- [Work required]:
Print the lines below word for word. Begin at the line containing "Select the highlighted" and stop after the line containing "coord(582,467)".

- [Records provided]:
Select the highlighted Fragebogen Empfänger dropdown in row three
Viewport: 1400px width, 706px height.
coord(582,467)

--

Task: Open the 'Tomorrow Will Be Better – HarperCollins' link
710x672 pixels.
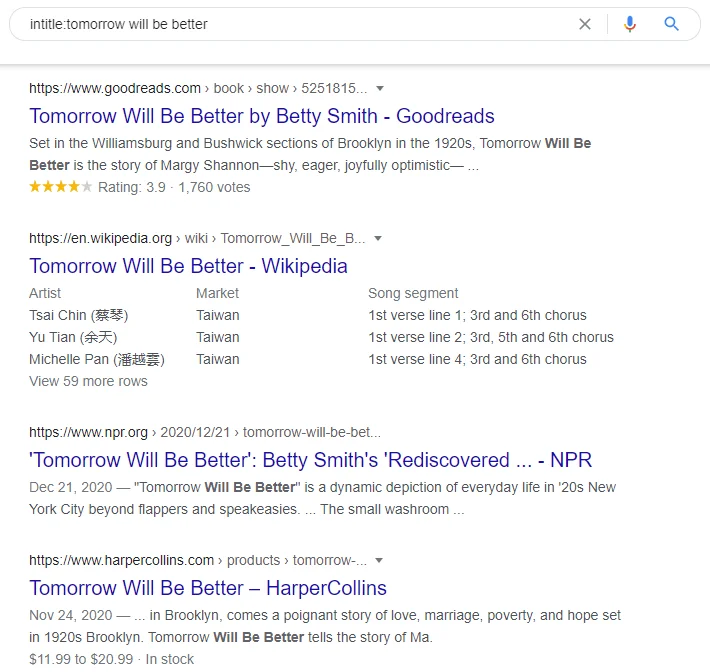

- [Finished task]:
Select the highlighted Fragebogen Empfänger dropdown in row three
Viewport: 1400px width, 706px height.
coord(582,467)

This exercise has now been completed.